Task statement → Transcribe the records below from the first line to the line that includes "Click the move row up arrow icon", inclusive, and omit the pictures.

# # #

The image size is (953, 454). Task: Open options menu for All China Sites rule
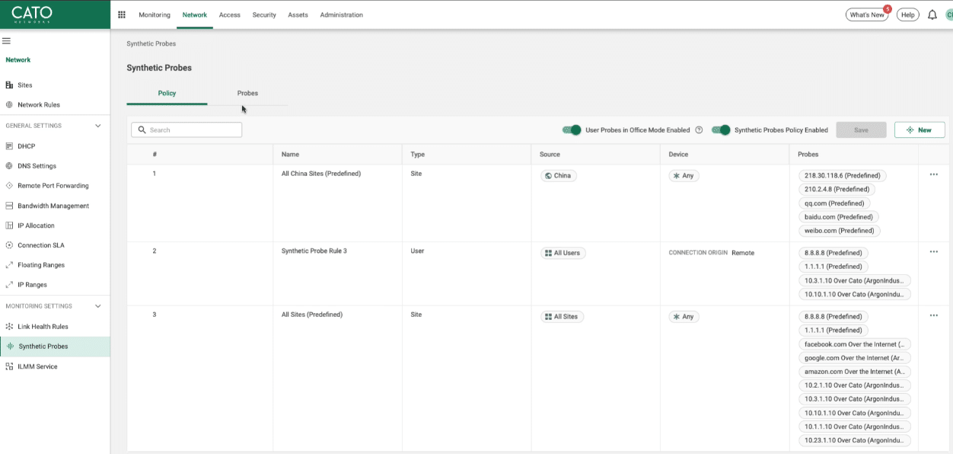pos(934,174)
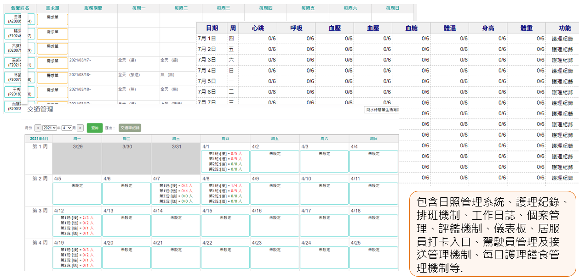Open 護理紀錄 link for 7月 6日
The image size is (579, 279).
(x=562, y=92)
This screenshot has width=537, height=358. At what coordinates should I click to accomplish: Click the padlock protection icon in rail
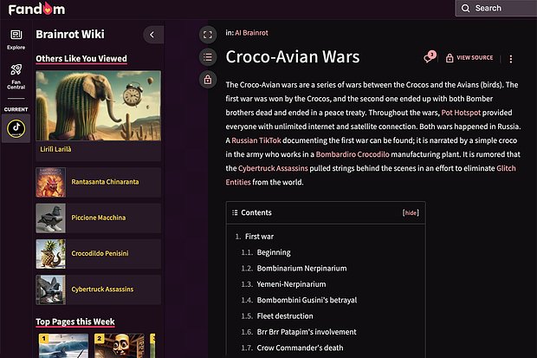pos(208,80)
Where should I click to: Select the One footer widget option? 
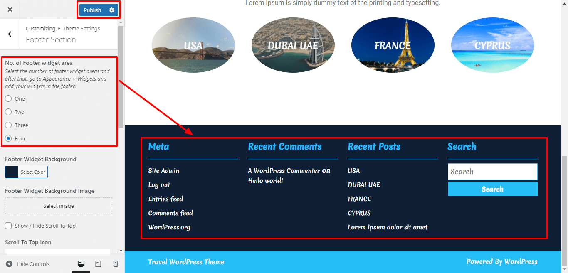point(8,98)
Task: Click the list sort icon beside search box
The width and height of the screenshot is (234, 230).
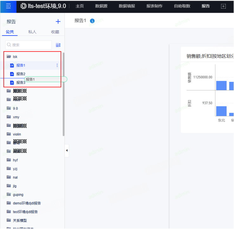Action: point(58,45)
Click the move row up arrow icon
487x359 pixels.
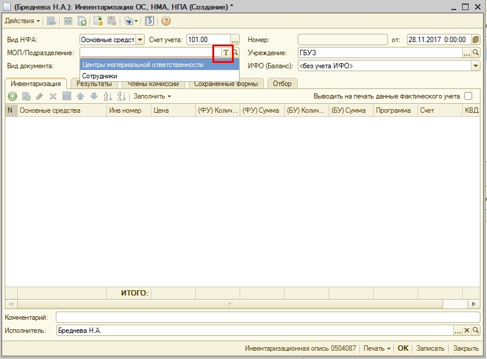(x=80, y=96)
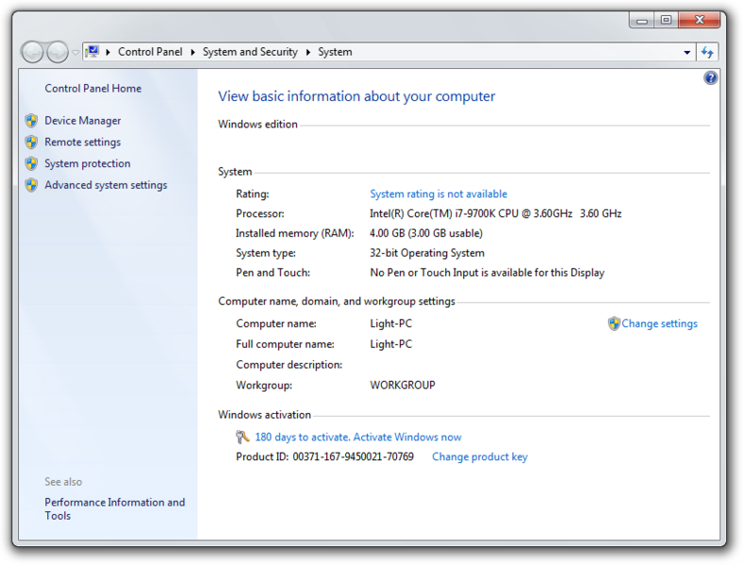Expand the address bar history dropdown
The height and width of the screenshot is (565, 744).
coord(687,53)
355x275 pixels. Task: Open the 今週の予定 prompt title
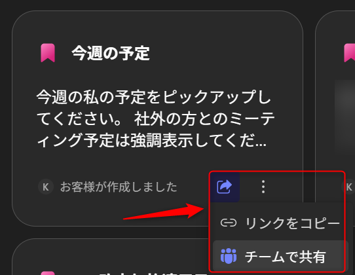pyautogui.click(x=111, y=53)
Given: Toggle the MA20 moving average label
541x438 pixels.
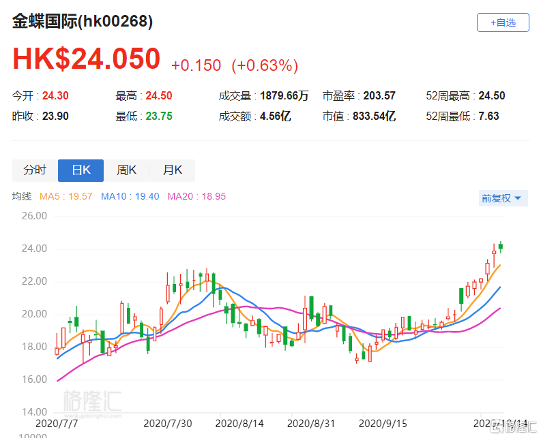Looking at the screenshot, I should click(x=196, y=196).
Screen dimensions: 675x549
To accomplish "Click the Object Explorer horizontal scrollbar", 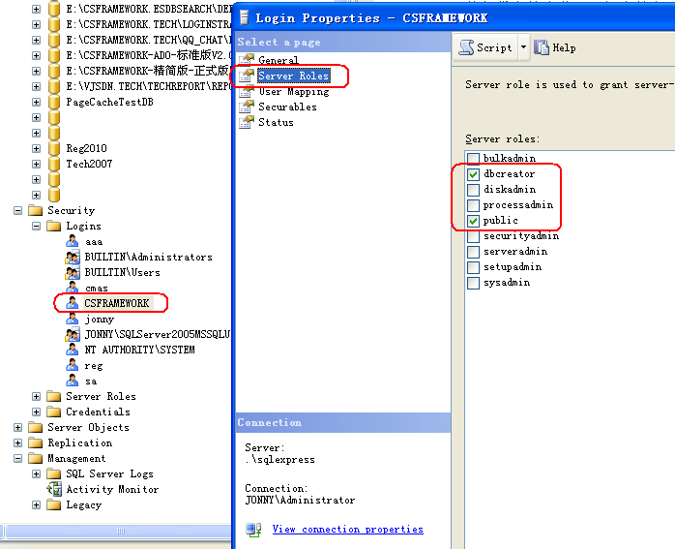I will tap(116, 531).
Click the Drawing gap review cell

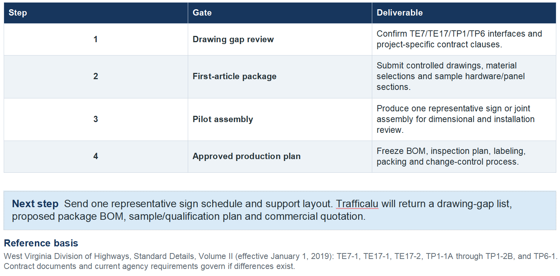[280, 40]
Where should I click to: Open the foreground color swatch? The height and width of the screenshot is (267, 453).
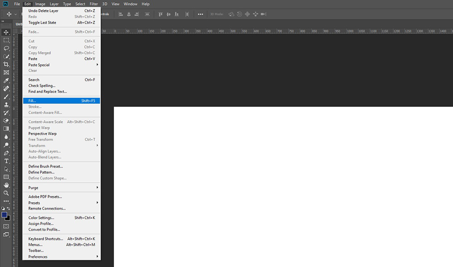pos(5,215)
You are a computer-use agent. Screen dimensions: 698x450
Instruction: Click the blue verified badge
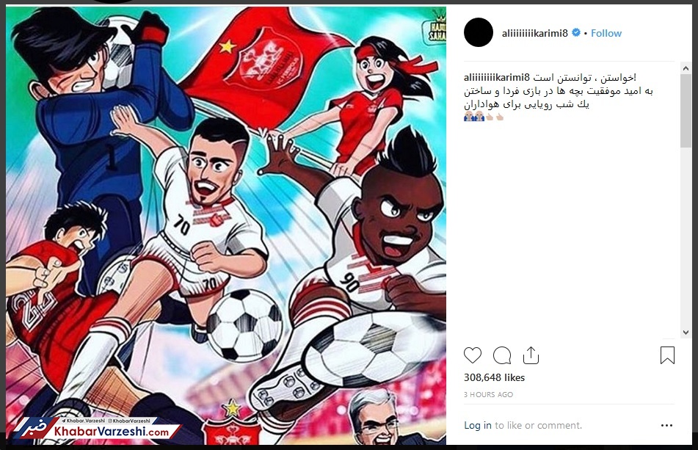(x=576, y=32)
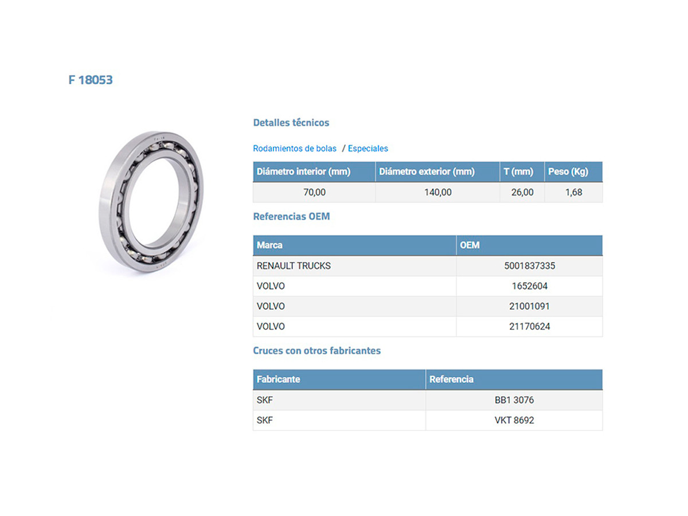Click the T (mm) column header
This screenshot has height=516, width=688.
[518, 171]
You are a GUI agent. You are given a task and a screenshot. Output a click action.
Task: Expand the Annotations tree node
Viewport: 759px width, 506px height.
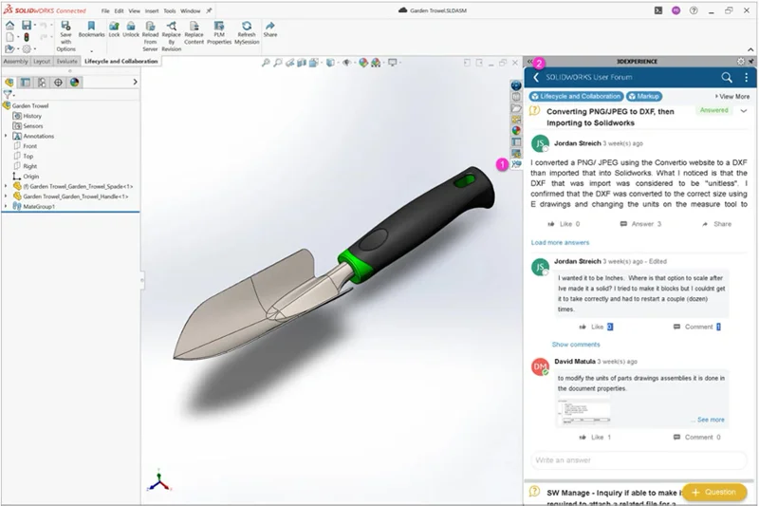[x=7, y=136]
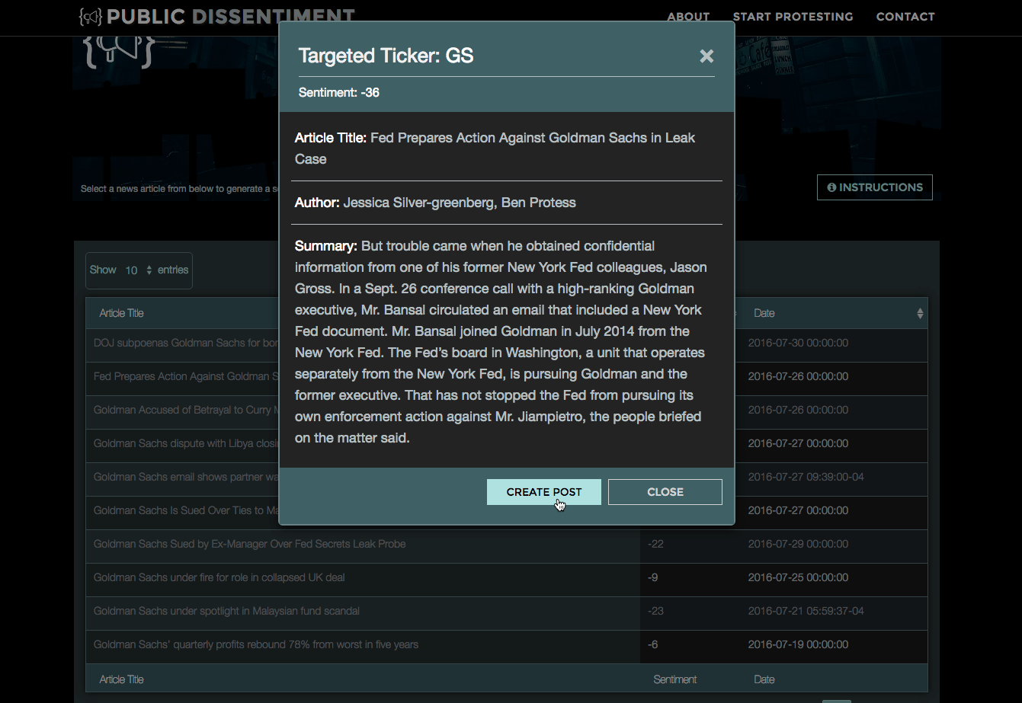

# # #

Solved exercise →
The image size is (953, 454). Task: Open options menu for All China Sites rule
pos(934,174)
Open 護理紀錄 link for 7月 6日
The image size is (579, 279).
(x=562, y=92)
This screenshot has width=537, height=358. At what coordinates should I click to accomplish: Click the padlock protection icon in rail
pos(208,80)
Where should I click to: Select the One footer widget option? 
point(8,98)
Task: Click the list sort icon beside search box
The width and height of the screenshot is (234, 230).
Action: point(58,45)
Click the move row up arrow icon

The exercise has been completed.